Title: A practical approach for quantitative polymerase chain reaction, the gold standard in microbiological diagnosis
Authors: Tímea Mosolygó 1,2, Krisztián Laczi 3, Gabriella Spengler 1,2, and Katalin Burián 1,2
Affiliation: 1 Department of Medical Microbiology, Albert Szent-Györgyi Health Center and Faculty of Medicine, University of Szeged, Hungary 2 MTA-SZTE Microbiology and Health Education Research Group, Hungary 3 Department of Biotechnology, University of Szeged, Szeged, Hungary
Abstract: From gene expression studies to identifying microbes quantitative polymerase chain reaction (qPCR) is widely used in research and medical diagnostics. In transmittable diseases like the Ebola outbreak in West Africa (2014-2016), or the present SARS-CoV2 pandemic qPCR plays a key role in the detection of infected patients.
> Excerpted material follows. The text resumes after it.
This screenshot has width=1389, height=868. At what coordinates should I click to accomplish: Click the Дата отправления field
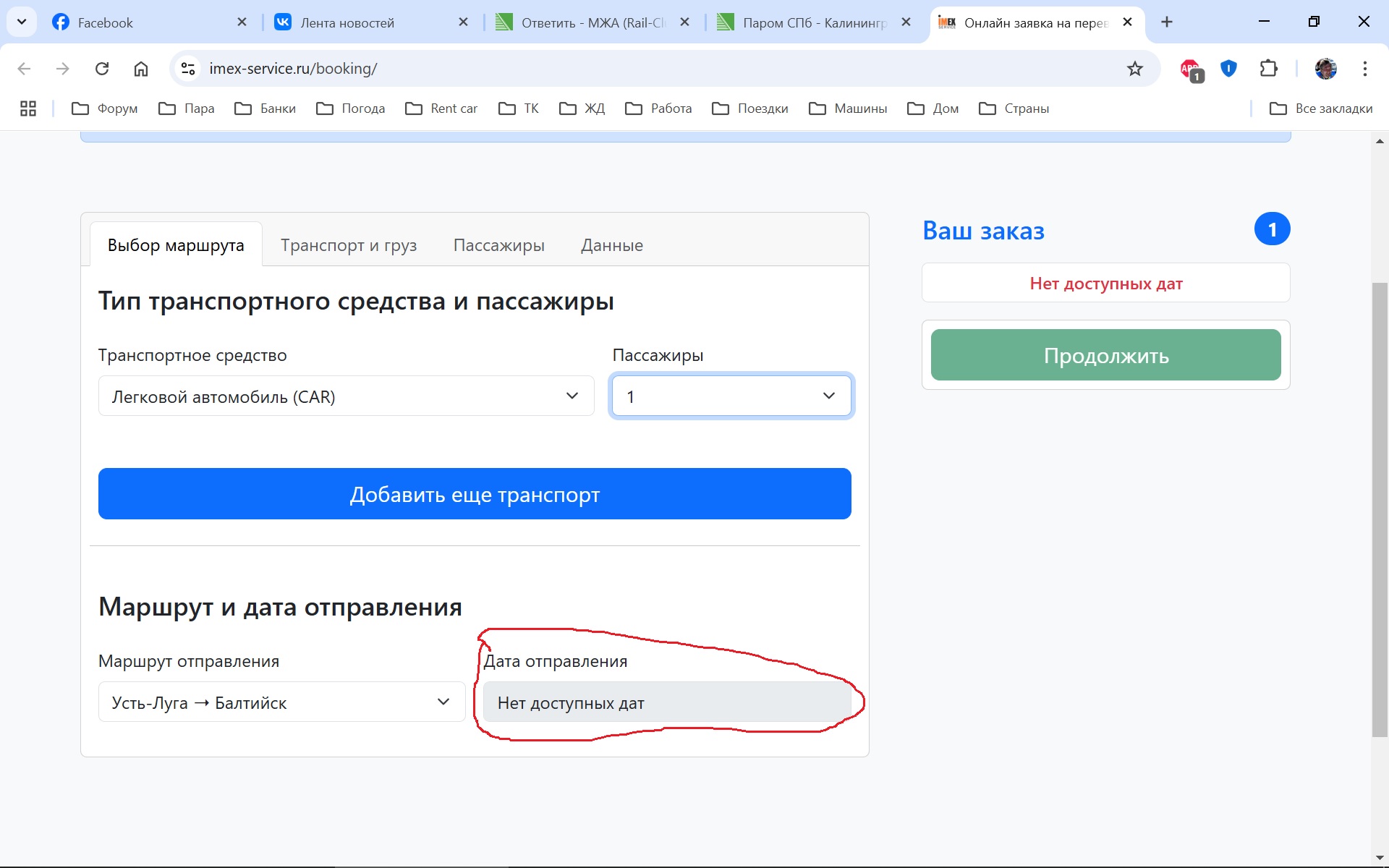(x=666, y=702)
Although the technique itself is decades old with reliable approaches (eg. TaqMan essay) in the diagnosis of pathogens many people showed distrust in it during the SARS-CoV2 outbreak. This came mainly from not understanding or misunderstanding the principles of qPCR. This situation motivated us to design a simple laboratory practical class, in which students have opportunities to understand the underlying principles of qPCR and its advantages in microbiological diagnosis. Moreover, during the exercise, they can develop skills such as handling experimental assays, and the ability to solve problems, discuss their observations. Finally, this activity brings them closer to the clinical practice and they can see the impact of the science on real life. The class is addressed to undergraduate students of biological sciences.